I am still curious about what you do with the results? Are you highlighting them? Copying them somewhere else? Just reading the text around them? Counting them? Are you saying that you have that action covered now by a Keyboard Maestro script?

I installed poppler with homebrew to get the pdftotext command, then wrote a script to recursively traverse a directory tree and convert all PDF files. For one directory, a zsh script would look like the following:

for i in *.pdf
do
  pdftotext -q -nopgbrk "$i"
done

You will get a .txt file next to every .pdf file. Then you can do your regex search however you want. I actually developed my script in PowerShell because I need to run it in Windows as well. You can also install PowerShell using homebrew. Here is the equivalent powershell script, which will also recurse through all subdirectories.

param ([Parameter(Mandatory)]$sourcedir)
echo "Converting PDF files to text files. This may take a long time..."
  Get-ChildItem "$sourcedir" -Filter "*.pdf" -Recurse |  foreach {
  ## convert to text
  pdftotext -q -nopgbrk $_.Fullname
}
echo "Text files created."

Here is an example of how search and replace in all the text files for several regexes at once in PowerShell

Get-ChildItem $sourcedir -Filter "*.txt" -Recurse | foreach { 
 		$filename = $_.Fullname
 	(Get-Content $filename) -replace "(..-\d{6}).(\d{3})",'$1-$2' `
		-replace "(..-\d{6}) ?SHT\.? ?(\d{3})",'$1-$2' `
		-replace "(..-\d{6})(\d{3})",'$1-$2' `
		-replace "(..-\d{6})([^-.0-9])",'$1-001$2' | Set-Content $filename }

MartinPacker · December 3, 2020, 8:15am

Not to dampen anyone’s spirits but it is highly possible to have two strings physically next to each other on a page - such that they look like one string. Then a search for a hit across the pair would be more difficult to accomplish - particularly if there were a third string between them in the PDF data stream.

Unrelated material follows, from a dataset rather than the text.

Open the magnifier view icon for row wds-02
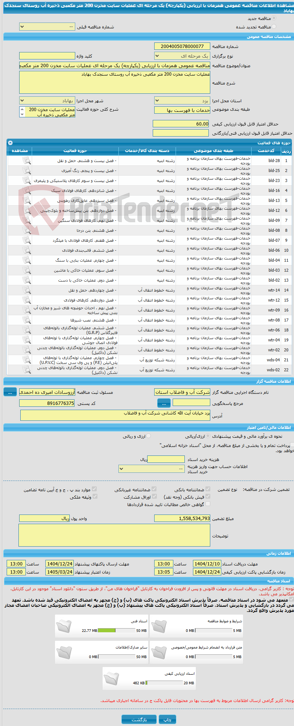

jahala · December 3, 2020, 5:15pm

Good point. I have experienced that before, mostly in drawings and tabular data, but it can happen in narrative style documents as well.

ygjose · December 3, 2020, 6:48pm

I don’t know if you are interested in jumping into corpus linguistics area. A free corpus tool called LancsBox allows you upload all your pdf files as a corpus to the software, supports regex search, and finds words (collocates) of a given search term within a specific span (like left 5 words to right 5 words). You can find a video tutorial in User Guide (GraphColl Tab).